+++ FRAGMENTO DADO

En mi caso, elegí «Capitán». Quería seguir vivo por varios motivos, entre ellos entender cómo era posible que un alfajor formara su propia secta.

En 1962 Ángel de Pascalis se cansó de su trabajo en un frigorífico y se asoció con Eduardo Amado, un amigo repartidor de leche, para comprar una fábrica de alfajores quebrada en Ezpeleta. Faltaba poco para que las Fuerzas Armadas destituyeran al presidente Arturo Frondizi, pero el clima de tensión institucional no detuvo a los emprendedores, que empezaron a hacer conocidos sus productos. Un año después se mudaron a Bernal Oeste y una década más tarde dejaron el lugar para terminar en su ubicación actual: Gran Canaria 350, una calle en una zona residencial dentro del partido de Quilmes.

Al tiempo de haberse instalado en el nuevo lugar, De Pascalis se quedó sin socio y siguió adelante por su cuenta. Detenido en el tiempo, como a él mismo le gustaba definirse, estableció una estrategia comercial atípica y se rebeló contra la lógica de la oferta y la demanda. Aunque cada vez más gente pedía los alfajores, decidió mantener el mismo nivel de producción de siempre y con esa política comercial, sin saberlo, plantó la semilla de lo que sería un mito.

++++++

CONSIGNA
Sustituye "frigorífico" por "matadero" al copiar el fragmento sobre la fábrica de alfajores, comenzando en "En mi caso, elegí" y siguiendo hasta "partido de Quilmes.".

+++ CONJUNTO DE ÍTEMS

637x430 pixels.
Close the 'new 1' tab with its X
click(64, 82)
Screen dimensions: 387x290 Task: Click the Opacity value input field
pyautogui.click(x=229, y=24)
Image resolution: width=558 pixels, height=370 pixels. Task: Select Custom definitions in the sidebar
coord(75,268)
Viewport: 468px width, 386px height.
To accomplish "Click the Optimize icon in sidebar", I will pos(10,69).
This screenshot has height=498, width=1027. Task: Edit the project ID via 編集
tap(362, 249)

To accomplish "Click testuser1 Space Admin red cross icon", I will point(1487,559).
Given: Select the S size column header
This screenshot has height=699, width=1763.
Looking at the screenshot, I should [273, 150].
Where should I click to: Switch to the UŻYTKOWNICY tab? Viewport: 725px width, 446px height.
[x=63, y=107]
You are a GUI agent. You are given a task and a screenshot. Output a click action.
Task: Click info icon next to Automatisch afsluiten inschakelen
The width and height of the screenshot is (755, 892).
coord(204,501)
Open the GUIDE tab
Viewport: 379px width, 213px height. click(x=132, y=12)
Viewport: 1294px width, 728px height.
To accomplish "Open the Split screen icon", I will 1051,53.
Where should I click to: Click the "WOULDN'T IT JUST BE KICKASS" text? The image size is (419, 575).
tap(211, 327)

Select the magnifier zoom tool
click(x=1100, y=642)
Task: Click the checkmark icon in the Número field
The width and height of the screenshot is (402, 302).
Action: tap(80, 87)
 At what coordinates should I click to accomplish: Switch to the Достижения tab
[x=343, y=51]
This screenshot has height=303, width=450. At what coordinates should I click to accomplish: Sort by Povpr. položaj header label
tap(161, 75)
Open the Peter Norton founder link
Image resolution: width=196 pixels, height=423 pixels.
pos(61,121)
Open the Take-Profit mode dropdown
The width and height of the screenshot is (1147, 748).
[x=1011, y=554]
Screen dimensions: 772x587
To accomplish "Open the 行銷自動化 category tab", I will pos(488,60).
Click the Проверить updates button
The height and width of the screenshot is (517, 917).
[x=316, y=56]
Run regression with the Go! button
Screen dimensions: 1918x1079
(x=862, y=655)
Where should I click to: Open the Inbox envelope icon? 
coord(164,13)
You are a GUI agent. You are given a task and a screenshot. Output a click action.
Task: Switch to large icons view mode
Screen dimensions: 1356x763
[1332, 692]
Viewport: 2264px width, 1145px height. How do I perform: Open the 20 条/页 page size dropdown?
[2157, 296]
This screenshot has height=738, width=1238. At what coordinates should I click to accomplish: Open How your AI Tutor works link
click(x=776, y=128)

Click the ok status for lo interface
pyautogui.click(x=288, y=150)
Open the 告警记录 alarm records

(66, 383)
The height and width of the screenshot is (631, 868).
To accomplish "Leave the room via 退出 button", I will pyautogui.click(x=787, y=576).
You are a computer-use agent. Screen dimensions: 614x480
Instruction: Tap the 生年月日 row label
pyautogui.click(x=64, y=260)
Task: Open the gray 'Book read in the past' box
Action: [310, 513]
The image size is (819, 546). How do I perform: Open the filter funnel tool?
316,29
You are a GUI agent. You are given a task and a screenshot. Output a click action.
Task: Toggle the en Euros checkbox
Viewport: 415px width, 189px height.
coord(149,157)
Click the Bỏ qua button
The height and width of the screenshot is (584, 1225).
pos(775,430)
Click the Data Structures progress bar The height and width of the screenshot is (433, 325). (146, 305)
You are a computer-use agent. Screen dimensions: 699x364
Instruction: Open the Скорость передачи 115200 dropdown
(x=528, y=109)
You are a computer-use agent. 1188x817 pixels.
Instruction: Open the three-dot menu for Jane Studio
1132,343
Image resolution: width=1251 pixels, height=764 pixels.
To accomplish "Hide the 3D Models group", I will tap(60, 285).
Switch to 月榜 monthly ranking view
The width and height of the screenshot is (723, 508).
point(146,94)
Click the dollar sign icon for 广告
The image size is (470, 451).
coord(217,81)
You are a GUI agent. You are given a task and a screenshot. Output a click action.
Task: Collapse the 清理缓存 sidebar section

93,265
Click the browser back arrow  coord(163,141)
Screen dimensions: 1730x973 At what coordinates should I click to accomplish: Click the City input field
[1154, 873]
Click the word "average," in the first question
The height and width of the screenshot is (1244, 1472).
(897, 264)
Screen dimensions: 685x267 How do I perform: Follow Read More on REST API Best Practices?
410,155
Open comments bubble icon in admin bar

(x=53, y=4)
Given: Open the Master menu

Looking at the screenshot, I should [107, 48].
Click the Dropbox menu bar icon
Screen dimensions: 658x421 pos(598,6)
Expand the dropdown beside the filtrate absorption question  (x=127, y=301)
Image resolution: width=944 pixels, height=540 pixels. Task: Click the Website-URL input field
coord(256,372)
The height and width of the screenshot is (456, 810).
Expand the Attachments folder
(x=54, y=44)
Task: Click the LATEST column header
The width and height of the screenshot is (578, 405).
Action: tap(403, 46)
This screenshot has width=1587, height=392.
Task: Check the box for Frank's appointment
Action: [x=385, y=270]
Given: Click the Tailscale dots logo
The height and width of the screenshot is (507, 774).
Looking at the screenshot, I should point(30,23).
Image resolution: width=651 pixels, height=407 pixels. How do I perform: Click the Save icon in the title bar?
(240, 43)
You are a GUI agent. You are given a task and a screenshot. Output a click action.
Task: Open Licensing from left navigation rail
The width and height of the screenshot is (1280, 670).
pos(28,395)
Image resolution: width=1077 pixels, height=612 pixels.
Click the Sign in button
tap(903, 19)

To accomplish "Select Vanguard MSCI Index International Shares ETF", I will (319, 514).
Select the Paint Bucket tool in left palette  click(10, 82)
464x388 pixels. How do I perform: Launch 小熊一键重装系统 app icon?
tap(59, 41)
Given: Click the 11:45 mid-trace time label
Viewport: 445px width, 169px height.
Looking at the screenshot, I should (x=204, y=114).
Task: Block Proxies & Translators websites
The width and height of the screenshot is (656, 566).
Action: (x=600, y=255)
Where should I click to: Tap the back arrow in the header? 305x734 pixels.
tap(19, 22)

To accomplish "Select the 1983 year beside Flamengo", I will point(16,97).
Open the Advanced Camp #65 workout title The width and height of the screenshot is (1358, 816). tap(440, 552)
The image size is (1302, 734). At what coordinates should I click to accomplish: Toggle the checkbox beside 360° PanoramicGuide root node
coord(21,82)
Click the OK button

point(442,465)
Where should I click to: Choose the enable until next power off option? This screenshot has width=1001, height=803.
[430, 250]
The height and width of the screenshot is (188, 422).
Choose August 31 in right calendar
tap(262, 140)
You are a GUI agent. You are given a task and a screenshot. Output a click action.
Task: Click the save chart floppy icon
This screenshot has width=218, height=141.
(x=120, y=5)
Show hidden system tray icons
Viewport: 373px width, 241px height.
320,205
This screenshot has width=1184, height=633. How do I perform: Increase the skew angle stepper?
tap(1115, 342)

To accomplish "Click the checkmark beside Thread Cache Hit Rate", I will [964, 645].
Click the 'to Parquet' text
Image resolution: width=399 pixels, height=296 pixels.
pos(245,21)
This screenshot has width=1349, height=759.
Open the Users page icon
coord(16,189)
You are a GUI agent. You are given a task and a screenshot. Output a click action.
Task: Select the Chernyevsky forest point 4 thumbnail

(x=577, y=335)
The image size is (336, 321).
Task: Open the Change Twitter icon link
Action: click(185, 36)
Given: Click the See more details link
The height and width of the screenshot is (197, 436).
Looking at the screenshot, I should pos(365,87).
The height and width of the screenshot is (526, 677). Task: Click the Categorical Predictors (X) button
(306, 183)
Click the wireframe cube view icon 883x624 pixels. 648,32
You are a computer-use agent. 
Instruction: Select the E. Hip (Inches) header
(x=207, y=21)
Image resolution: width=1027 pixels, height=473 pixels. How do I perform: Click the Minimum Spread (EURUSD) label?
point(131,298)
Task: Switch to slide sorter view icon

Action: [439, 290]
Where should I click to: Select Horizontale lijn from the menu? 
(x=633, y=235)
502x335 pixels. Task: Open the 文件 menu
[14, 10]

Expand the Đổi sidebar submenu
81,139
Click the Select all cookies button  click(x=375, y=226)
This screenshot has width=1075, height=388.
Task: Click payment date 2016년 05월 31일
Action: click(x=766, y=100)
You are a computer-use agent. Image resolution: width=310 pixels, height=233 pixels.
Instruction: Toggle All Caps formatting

++++++

RESULTADO FINAL
En mi caso, elegí «Capitán». Quería seguir vivo por varios motivos, entre ellos entender cómo era posible que un alfajor formara su propia secta.

En 1962 Ángel de Pascalis se cansó de su trabajo en un matadero y se asoció con Eduardo Amado, un amigo repartidor de leche, para comprar una fábrica de alfajores quebrada en Ezpeleta. Faltaba poco para que las Fuerzas Armadas destituyeran al presidente Arturo Frondizi, pero el clima de tensión institucional no detuvo a los emprendedores, que empezaron a hacer conocidos sus productos. Un año después se mudaron a Bernal Oeste y una década más tarde dejaron el lugar para terminar en su ubicación actual: Gran Canaria 350, una calle en una zona residencial dentro del partido de Quilmes.